-- Opening Marker --
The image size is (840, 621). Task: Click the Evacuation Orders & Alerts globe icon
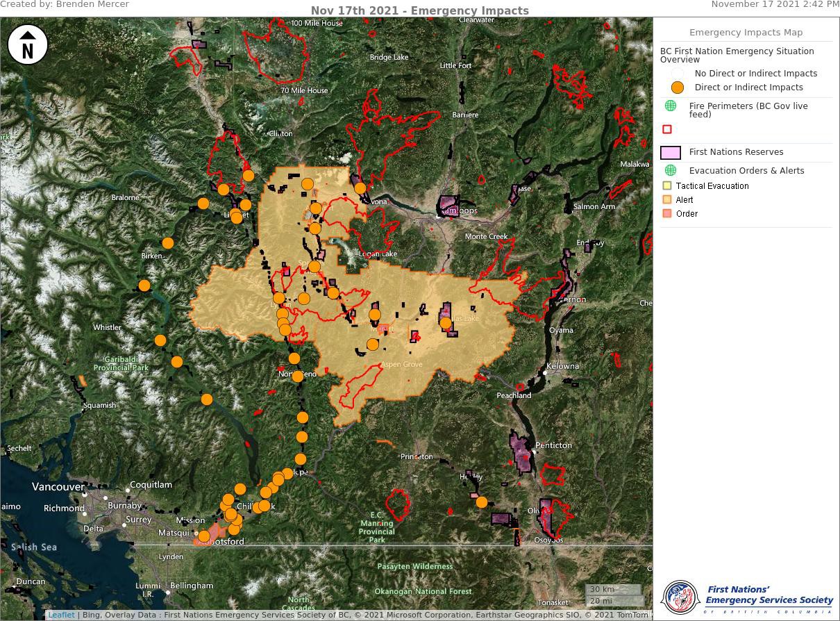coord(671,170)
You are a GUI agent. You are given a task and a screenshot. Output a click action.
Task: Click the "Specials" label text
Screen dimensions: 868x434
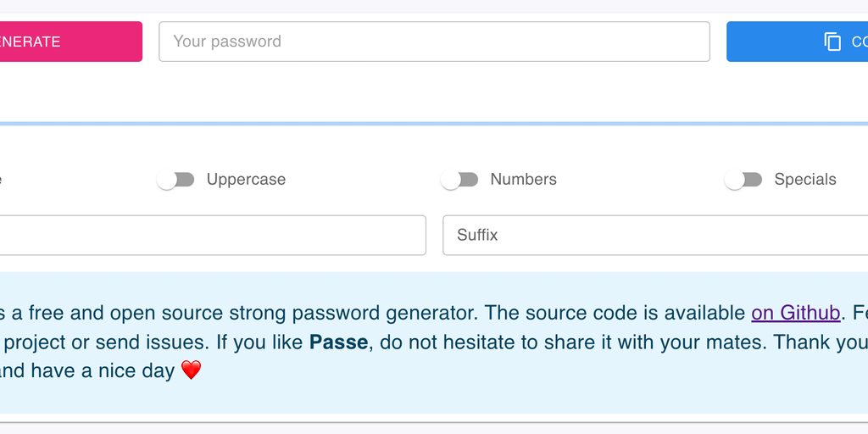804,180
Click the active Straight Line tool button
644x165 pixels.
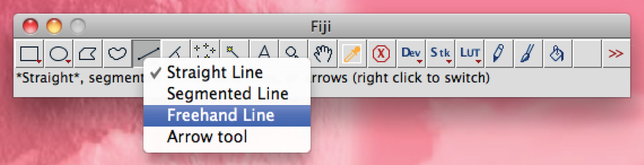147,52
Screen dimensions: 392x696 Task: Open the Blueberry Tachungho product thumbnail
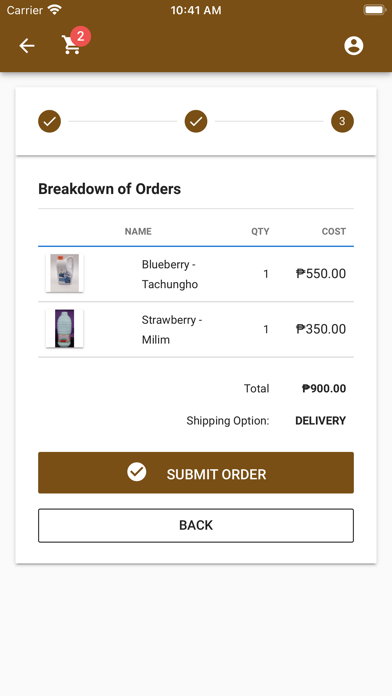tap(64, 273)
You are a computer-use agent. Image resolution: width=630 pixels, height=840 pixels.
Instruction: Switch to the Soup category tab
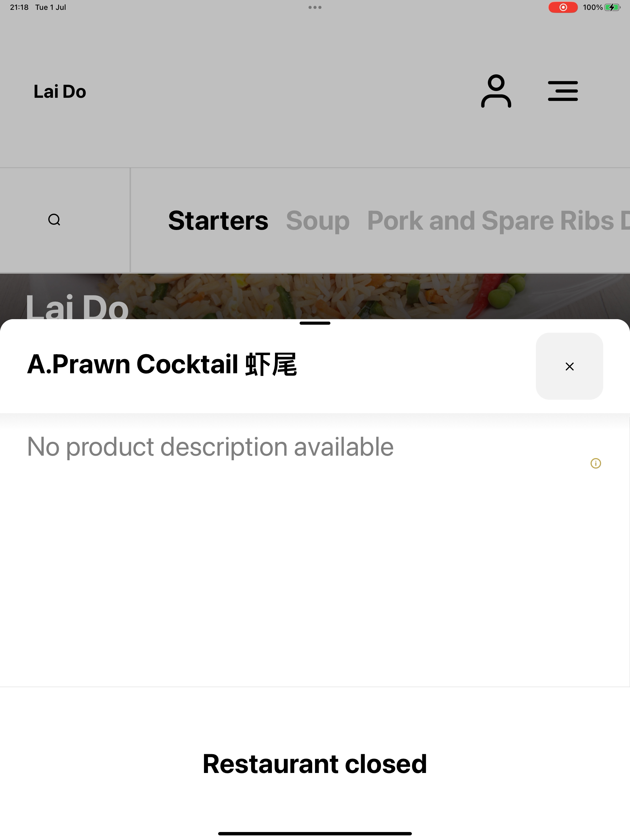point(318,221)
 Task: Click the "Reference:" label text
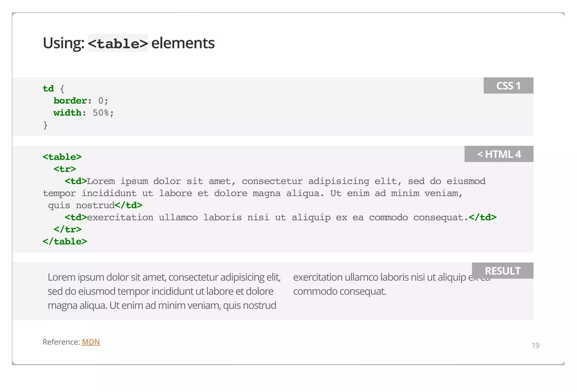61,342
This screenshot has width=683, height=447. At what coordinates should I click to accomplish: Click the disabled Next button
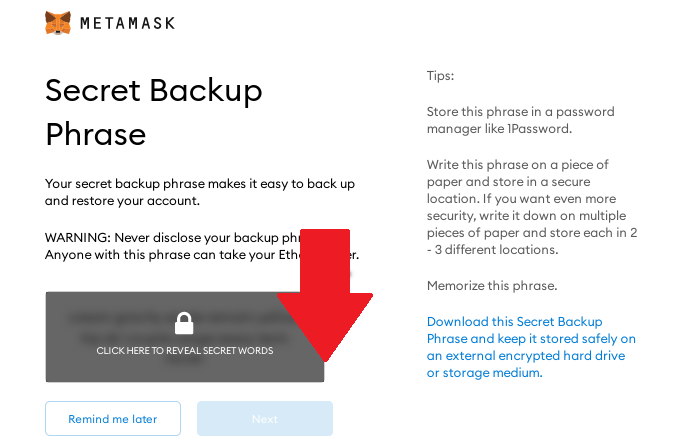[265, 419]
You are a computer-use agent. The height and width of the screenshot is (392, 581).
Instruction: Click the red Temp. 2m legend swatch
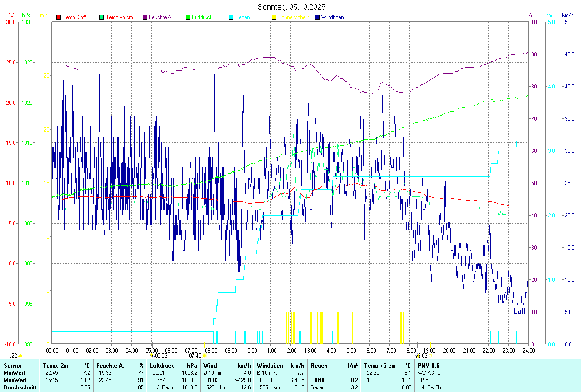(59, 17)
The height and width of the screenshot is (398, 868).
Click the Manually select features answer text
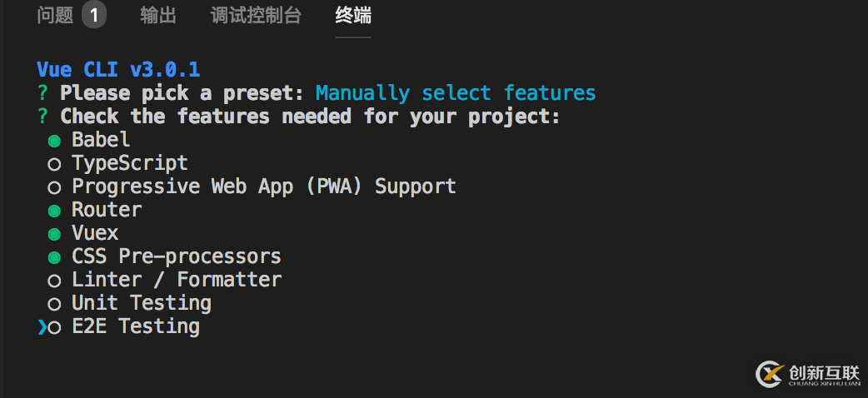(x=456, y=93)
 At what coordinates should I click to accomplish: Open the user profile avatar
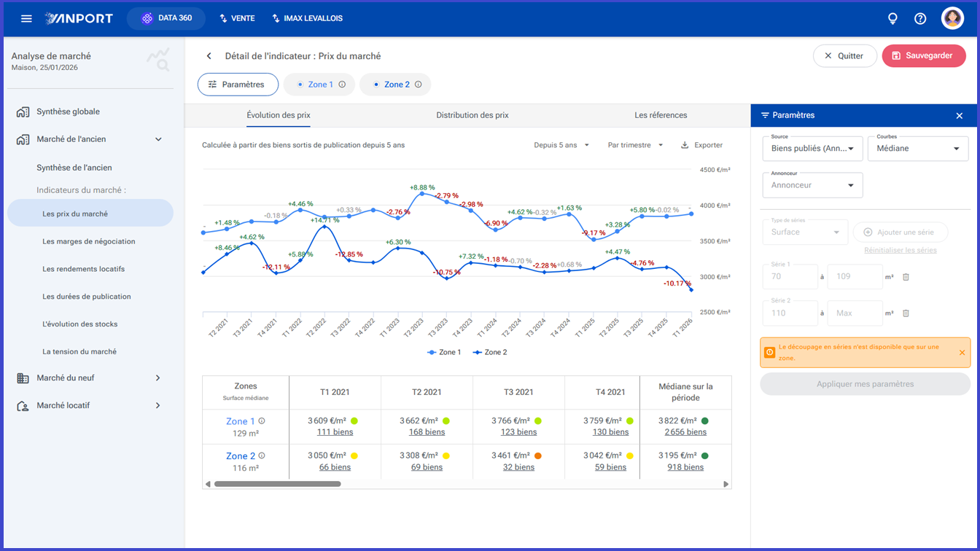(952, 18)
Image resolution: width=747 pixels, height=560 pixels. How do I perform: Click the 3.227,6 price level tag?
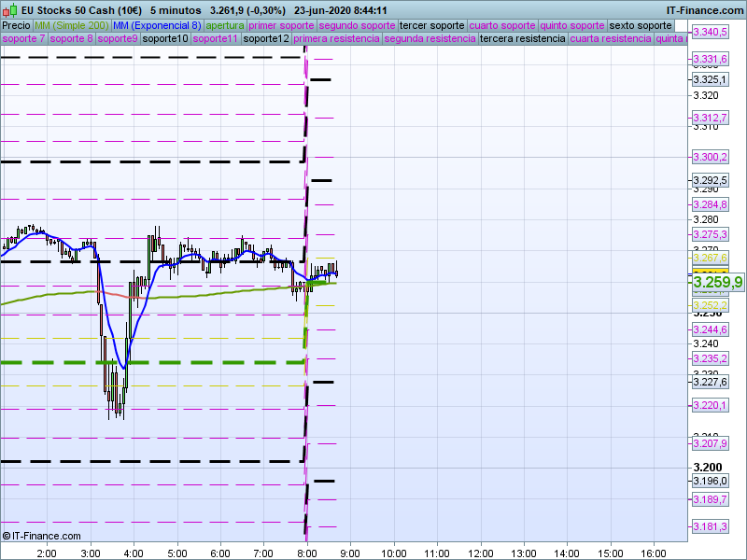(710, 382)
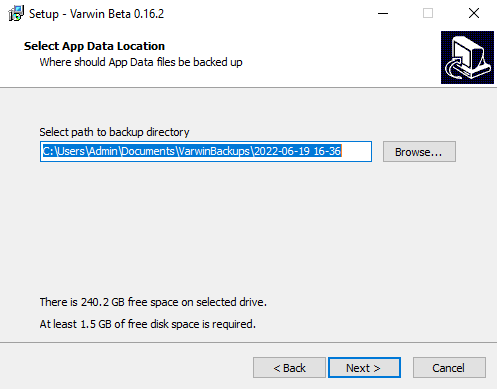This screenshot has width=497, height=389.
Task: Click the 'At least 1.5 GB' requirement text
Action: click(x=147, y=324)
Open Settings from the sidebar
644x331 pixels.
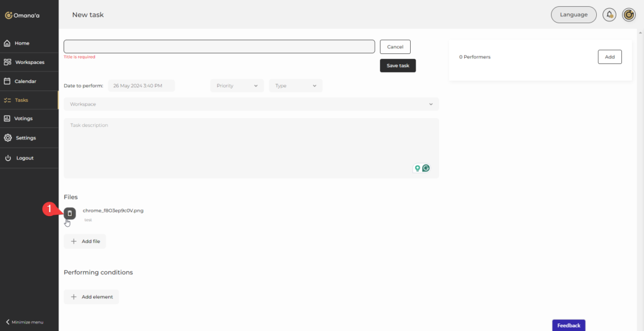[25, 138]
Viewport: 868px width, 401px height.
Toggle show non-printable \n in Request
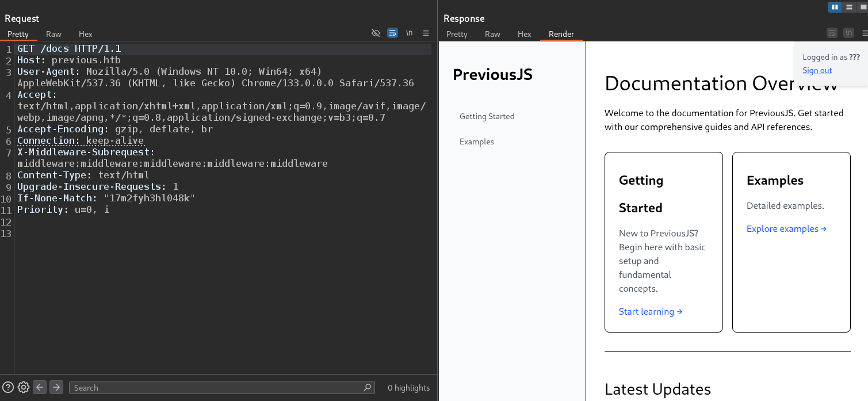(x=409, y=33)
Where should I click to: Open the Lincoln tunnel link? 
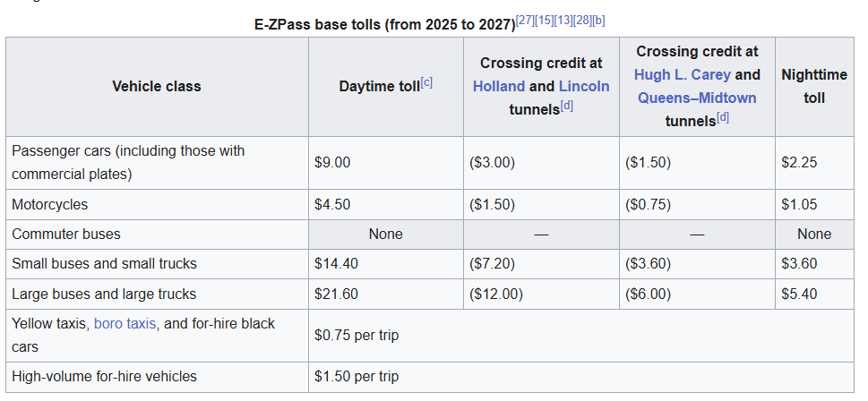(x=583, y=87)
-- Closing Marker --
=== WHAT THIS TASK INVOLVES ===
Could you copy the data above exactly, leaving the pictures out?

=== YOUR RESPONSE ===
The image size is (840, 621). Task: Click the Evacuation Orders & Alerts globe icon
coord(671,170)
You are a GUI agent. You are given a task and a screenshot. Output a click action.
Task: Click the "Specials" label text
Screen dimensions: 868x434
804,180
Click the active Straight Line tool button
644x165 pixels.
147,52
Screen dimensions: 392x696 Task: Open the Blueberry Tachungho product thumbnail
tap(64, 273)
You are a computer-use agent. Image resolution: width=630 pixels, height=840 pixels.
Instruction: Switch to the Soup category tab
point(318,221)
 Task: Click the "Reference:" label text
61,342
This screenshot has width=683, height=447. At what coordinates should I click to accomplish: Click the disabled Next button
[265, 419]
You are a computer-use agent. The height and width of the screenshot is (392, 581).
Instruction: Click the red Temp. 2m legend swatch
(59, 17)
The height and width of the screenshot is (398, 868).
Click the Manually select features answer text
(x=456, y=93)
 At what coordinates should I click to accomplish: Open the user profile avatar
(952, 18)
Image resolution: width=747 pixels, height=560 pixels. How do I perform: Click the 3.227,6 price level tag?
(710, 382)
This screenshot has width=497, height=389.
Task: Click the 'At least 1.5 GB' requirement text
Action: click(x=147, y=324)
Open Settings from the sidebar
644x331 pixels.
[25, 138]
Viewport: 868px width, 401px height.
Toggle show non-printable \n in Request
(x=409, y=33)
Where should I click to: Open the Lincoln tunnel link? 
(x=583, y=87)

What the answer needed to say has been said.